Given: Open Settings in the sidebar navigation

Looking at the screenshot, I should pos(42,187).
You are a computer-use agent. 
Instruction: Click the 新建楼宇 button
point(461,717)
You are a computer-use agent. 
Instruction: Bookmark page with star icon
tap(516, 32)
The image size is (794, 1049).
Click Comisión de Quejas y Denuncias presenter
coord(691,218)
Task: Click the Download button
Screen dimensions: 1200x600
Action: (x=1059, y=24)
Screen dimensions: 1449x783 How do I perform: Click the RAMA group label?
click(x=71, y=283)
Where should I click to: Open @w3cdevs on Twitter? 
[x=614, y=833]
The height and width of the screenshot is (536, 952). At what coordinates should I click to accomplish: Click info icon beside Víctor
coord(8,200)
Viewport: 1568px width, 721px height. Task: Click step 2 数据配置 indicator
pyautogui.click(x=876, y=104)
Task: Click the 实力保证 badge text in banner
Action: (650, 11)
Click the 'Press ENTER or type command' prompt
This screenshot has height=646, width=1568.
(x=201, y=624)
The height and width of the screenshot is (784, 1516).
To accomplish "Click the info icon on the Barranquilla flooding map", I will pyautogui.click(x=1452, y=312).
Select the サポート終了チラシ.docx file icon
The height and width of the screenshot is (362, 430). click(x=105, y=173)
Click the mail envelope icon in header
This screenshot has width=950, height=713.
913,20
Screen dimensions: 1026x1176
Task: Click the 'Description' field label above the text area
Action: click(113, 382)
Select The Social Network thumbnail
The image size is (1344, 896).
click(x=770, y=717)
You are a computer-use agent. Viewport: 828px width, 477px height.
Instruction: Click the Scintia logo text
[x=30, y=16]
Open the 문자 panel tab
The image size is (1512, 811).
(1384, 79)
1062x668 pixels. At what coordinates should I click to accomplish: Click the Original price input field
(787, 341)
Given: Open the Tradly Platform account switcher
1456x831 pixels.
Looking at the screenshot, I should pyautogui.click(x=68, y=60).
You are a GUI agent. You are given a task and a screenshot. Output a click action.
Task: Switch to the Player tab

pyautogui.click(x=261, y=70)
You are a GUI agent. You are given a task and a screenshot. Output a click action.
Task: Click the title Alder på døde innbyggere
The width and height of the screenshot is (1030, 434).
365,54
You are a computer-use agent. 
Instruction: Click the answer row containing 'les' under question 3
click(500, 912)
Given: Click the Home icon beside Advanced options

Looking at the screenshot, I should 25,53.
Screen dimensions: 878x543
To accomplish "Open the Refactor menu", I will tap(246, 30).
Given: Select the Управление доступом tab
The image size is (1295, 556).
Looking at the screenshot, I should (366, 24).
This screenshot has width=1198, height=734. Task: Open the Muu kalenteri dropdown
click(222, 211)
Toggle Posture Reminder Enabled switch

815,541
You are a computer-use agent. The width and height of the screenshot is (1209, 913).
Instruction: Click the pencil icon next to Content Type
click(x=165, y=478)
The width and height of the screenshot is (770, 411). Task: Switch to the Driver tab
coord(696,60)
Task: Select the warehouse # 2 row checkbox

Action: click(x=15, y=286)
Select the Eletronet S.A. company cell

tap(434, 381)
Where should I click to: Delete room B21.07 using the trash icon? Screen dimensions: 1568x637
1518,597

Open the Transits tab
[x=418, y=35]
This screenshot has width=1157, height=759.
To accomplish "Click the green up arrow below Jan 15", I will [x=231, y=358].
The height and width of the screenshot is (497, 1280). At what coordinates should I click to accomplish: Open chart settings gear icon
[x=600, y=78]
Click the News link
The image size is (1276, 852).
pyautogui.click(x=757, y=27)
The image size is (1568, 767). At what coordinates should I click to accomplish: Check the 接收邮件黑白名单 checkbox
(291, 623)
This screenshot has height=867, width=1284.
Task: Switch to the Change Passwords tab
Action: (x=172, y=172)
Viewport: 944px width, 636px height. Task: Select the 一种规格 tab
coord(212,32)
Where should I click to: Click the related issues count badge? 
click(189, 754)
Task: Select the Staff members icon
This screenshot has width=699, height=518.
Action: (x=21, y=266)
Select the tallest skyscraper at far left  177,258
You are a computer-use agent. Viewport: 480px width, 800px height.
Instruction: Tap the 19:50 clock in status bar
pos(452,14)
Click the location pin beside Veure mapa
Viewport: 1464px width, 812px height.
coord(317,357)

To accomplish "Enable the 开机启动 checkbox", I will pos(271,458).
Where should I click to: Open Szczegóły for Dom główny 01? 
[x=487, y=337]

WHAT IS NEEDED »
Among the lines above, which ones hold the string "will"? Show them.

EXERCISE SOLUTION »
To accomplish "Click the info icon on the Barranquilla flooding map", I will pyautogui.click(x=1452, y=312).
To accomplish "Open the Refactor menu", I will tap(246, 30).
To accomplish "Click the green up arrow below Jan 15", I will [x=231, y=358].
To accomplish "Enable the 开机启动 checkbox", I will pos(271,458).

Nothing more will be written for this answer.